Debug and fix a PyTorch Transformer training loop
Company: OpenAI
Role: Data Scientist
Category: Machine Learning
Difficulty: hard
Interview Round: Onsite
You’re given a minimal causal language model in PyTorch that “trains” but the loss never improves and sometimes becomes NaN. Identify every bug and provide a corrected implementation. For each bug, explain: (a) the symptom it causes, (b) the root cause, and (c) the minimal code fix. Then: (1) write 3 unit tests that would have caught these issues before training, (2) derive the time and memory complexity of scaled dot-product attention in terms of batch B, heads H, sequence length S, and head dimension d_k, and (3) propose two changes that reduce memory without degrading perplexity too much, explaining trade-offs. Faulty code:
"""
import torch
import torch.nn as nn
import torch.nn.functional as F
torch.manual_seed(0)
class TinyDecoder(nn.Module):
def __init__(self, vocab_size, d_model=64, n_heads=4):
super().__init__()
self.vocab_size = vocab_size
self.d_model = d_model
self.n_heads = n_heads
self.tok = nn.Embedding(vocab_size, d_model) # BUG: no padding_idx set
self.pos = nn.Parameter(torch.zeros(d_model)) # BUG: single vector used for all positions
self.qkv = nn.Linear(d_model, 3 * d_model)
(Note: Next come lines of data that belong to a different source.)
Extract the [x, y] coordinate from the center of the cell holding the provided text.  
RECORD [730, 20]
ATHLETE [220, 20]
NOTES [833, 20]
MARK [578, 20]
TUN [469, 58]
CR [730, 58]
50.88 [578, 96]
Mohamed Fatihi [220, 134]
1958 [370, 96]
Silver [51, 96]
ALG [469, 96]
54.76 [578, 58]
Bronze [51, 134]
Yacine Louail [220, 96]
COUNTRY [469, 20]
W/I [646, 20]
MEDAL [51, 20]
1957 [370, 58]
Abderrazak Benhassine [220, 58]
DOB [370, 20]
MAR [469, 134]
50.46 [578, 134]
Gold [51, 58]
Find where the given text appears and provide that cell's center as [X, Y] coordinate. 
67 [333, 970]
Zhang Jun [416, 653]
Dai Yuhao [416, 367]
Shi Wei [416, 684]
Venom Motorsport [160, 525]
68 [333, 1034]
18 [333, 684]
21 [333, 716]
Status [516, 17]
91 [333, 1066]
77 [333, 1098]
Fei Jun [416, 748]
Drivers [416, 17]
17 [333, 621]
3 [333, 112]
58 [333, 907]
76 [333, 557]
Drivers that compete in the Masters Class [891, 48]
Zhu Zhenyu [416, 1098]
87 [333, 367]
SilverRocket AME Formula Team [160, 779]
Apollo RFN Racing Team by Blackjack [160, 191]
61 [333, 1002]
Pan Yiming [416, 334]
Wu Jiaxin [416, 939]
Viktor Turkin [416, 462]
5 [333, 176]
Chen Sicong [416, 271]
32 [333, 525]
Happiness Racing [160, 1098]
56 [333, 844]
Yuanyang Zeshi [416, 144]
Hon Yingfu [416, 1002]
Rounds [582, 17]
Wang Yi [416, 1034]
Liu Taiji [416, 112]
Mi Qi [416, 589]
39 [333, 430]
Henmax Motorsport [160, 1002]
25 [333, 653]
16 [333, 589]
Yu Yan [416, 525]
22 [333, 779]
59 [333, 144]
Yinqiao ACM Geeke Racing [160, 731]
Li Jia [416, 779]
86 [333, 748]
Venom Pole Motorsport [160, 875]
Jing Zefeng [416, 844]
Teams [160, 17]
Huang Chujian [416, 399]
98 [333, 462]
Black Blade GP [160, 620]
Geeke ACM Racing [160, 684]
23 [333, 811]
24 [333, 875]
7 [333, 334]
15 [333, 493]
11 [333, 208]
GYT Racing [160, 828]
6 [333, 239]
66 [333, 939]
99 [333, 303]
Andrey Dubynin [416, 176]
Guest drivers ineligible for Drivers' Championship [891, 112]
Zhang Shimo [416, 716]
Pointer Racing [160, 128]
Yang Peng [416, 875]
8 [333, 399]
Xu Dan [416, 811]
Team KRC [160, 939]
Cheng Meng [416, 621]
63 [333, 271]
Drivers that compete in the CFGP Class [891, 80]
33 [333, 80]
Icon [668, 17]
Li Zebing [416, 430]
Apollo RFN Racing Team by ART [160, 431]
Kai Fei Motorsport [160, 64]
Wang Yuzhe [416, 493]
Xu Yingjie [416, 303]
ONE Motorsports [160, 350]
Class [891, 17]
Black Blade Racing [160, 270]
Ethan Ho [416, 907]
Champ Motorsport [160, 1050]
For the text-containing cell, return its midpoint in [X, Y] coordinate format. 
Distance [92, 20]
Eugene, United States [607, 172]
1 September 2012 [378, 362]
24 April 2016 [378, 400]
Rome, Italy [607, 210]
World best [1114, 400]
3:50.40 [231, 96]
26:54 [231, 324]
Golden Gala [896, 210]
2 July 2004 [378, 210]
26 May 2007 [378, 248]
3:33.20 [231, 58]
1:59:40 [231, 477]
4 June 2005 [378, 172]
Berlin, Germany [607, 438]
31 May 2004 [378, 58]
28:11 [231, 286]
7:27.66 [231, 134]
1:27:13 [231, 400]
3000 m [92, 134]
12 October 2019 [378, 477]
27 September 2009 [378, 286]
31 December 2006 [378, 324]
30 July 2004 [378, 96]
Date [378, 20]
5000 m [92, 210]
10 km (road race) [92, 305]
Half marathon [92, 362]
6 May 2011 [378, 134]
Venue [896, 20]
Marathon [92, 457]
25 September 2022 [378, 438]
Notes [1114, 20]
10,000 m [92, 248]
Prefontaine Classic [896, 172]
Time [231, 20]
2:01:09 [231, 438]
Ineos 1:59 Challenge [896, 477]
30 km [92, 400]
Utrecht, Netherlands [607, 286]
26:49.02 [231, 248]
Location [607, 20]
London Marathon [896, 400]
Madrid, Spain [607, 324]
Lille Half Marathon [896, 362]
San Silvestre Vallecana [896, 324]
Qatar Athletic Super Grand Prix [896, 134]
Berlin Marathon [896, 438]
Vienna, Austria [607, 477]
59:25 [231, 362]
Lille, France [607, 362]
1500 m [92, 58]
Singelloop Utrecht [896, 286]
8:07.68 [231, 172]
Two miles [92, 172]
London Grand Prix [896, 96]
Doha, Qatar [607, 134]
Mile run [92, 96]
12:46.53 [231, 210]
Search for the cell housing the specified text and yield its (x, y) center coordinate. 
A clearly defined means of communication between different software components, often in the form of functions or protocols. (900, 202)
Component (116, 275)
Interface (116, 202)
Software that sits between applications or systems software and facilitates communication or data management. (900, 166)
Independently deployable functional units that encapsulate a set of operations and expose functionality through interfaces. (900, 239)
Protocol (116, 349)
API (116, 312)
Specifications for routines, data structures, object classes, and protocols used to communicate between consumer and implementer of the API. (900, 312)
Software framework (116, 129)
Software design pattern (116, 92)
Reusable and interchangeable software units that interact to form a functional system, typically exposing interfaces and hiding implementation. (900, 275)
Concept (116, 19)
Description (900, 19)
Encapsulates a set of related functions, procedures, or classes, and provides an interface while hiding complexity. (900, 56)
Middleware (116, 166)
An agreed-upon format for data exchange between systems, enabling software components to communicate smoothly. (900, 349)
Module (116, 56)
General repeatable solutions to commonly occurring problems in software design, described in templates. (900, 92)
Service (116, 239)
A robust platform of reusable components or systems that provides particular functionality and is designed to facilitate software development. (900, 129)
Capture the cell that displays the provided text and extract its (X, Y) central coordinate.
self.proj = nn.Linear(d_model, d_model)
self.ln = nn.LayerNorm(d_model)
self.out = nn.Linear(d_model, vocab_size)
self.drop = nn.Dropout(0.2)
def forward(self, x, attn_mask=None):
B, S = x.shape
h = self.tok(x) + self.pos # BUG: broadcasts same pos to every time step
qkv = self.qkv(h)
q, k, v = qkv.chunk(3, dim=-1)
H = self.n_heads
q = q.view(B, S, H, -1)
k = k.view(B, S, H, -1)
v = v.view(B, S, H, -1)
attn = torch.matmul(q, k.transpose(-2, -1)) # BUG: missing 1/sqrt(d_k) scale
if attn_mask is not None:
attn = attn.masked_fill(attn_mask == 0, -1e9) # BUG: mask shape/dtype likely wrong for heads
w = F.softmax(attn, dim=0) # BUG: softmax on dim 0, should be last dim
z = torch.matmul(w, v).view(B, S, -1)
h2 = self.proj(z)
h3 = self.ln(h + self.drop(h2)) # residual then LN is ok but training mode matters
return self.out(h3).softmax(-1) # BUG: softmax before CE loss
def train():
device = 'cuda' if torch.cuda.is_available() else 'cpu'
model = TinyDecoder(vocab_size=100).to('cpu') # BUG: device mismatch
opt = torch.optim.AdamW(model.parameters(), lr=1e-3)
model.eval() # BUG: wrong mode; disables dropout, affects LN stats
for step in range(200):
x = torch.randint(1, 100, (32, 16), device=device)
y = x # BUG: targets not next-token shifted
logits = model(x) # BUG: no causal mask passed
loss = F.cross_entropy(F.log_softmax(logits, 2), # BUG: applying log_softmax before CE
y.float()) # BUG: targets are float; CE expects Long
with torch.no_grad():
loss.backward() # BUG: backward under no_grad prevents grads
opt.step() # BUG: missing optimizer.zero_grad()
if step % 50 == 0:
print(step, loss.item())
train()
"""
Deliverables: (A) A bullet list of at least 12 distinct defects across architecture, masking, numerics, and the training loop; (B) corrected, runnable code that trains to decreasing loss on random next-token data (use a proper causal mask, shift targets, correct tensor shapes/dtypes/devices, and avoid redundant softmax); (C) three PyTest-style unit tests (e.g., shape/contiguity checks, mask correctness, gradient non-None assertions) that fail on the buggy code and pass on your fix; (D) complexity derivation for attention and two memory-reduction strategies (e.g., FlashAttention, sequence chunking, low-rank KV cache) with pros/cons.
Quick Answer: This question evaluates a candidate's skills in implementing and debugging a Transformer-based causal language model in PyTorch, including model architecture correctness, attention masking, numerical stability, training-loop hygiene, unit tests, and analysis of attention time/memory complexity.